Collected data entries ▸
↓↓↓

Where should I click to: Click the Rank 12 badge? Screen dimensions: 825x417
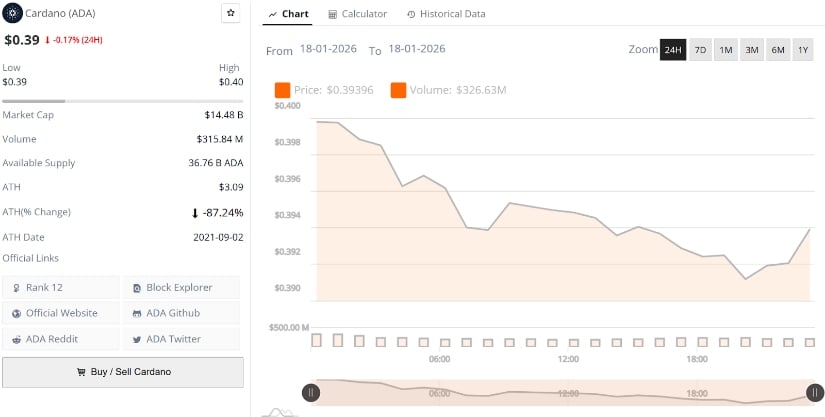61,287
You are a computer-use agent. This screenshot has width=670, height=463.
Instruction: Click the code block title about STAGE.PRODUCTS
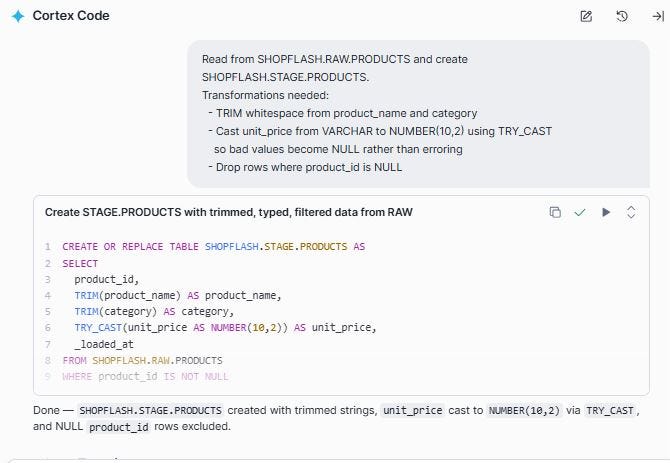[229, 212]
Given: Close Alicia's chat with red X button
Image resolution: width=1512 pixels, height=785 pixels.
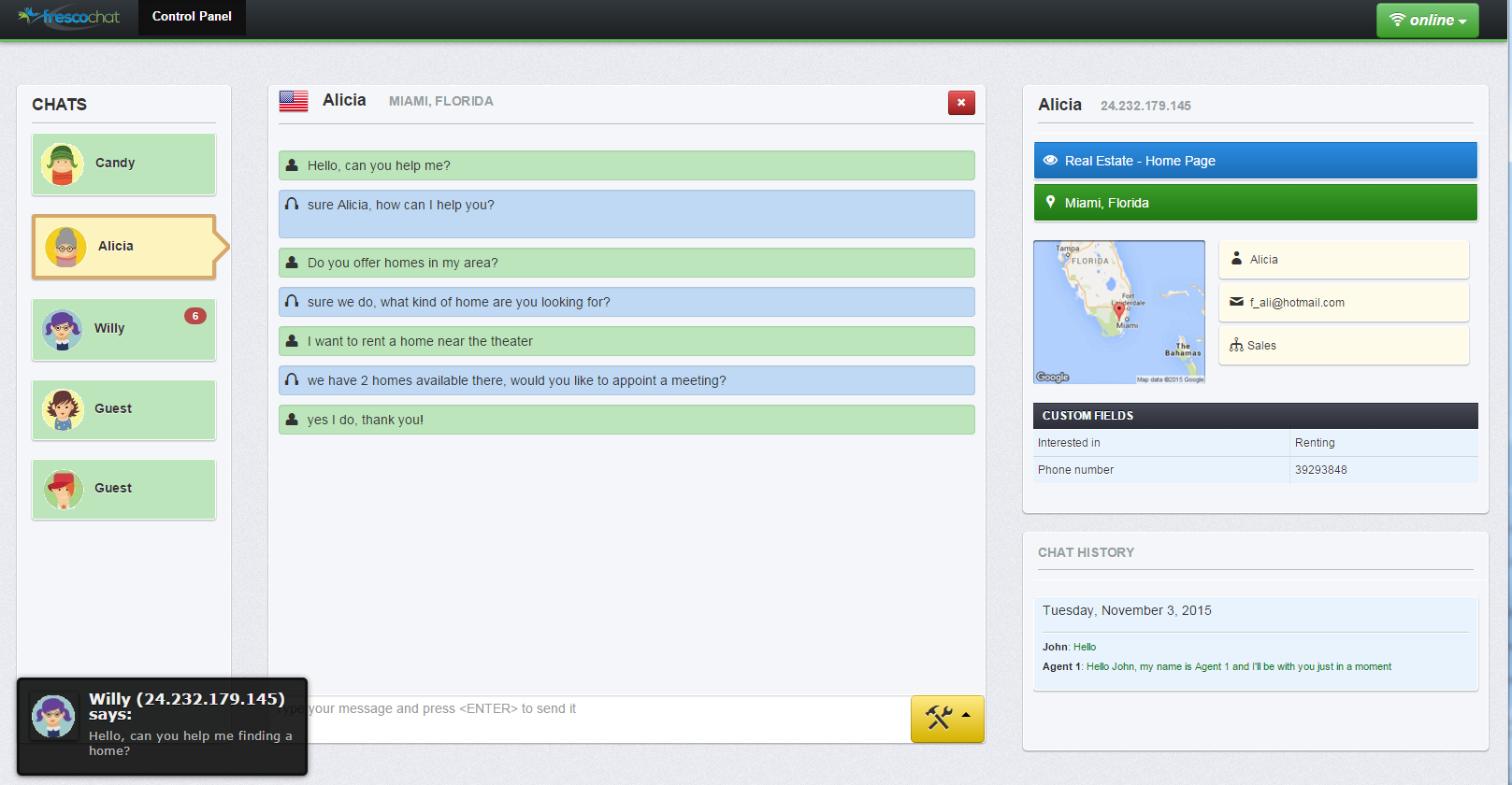Looking at the screenshot, I should (x=961, y=103).
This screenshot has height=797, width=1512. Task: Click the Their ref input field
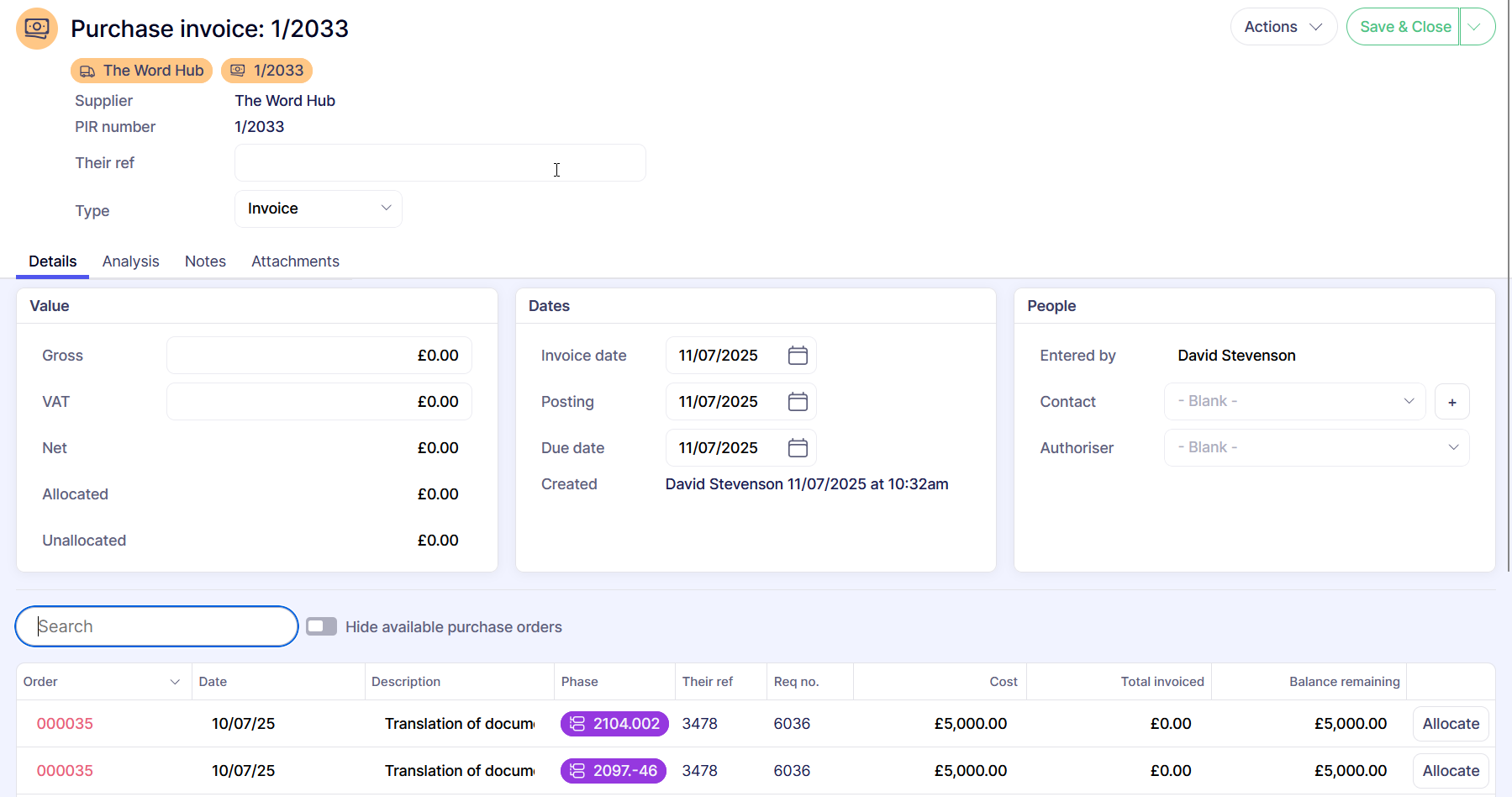point(440,163)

↑↑↑

Requirement ▸
Please reproduce the entries from above exactly; images are not part of the copy.

Solution to the exercise ▸
Where should I click to: Click the Rank 12 badge? Screen dimensions: 825x417
61,287
You are a computer-use agent. This screenshot has width=670, height=463.
Instruction: Click the code block title about STAGE.PRODUCTS
[229, 212]
Given: Close Alicia's chat with red X button
Image resolution: width=1512 pixels, height=785 pixels.
Looking at the screenshot, I should (x=961, y=103).
This screenshot has height=797, width=1512. Task: Click the Their ref input field
point(440,163)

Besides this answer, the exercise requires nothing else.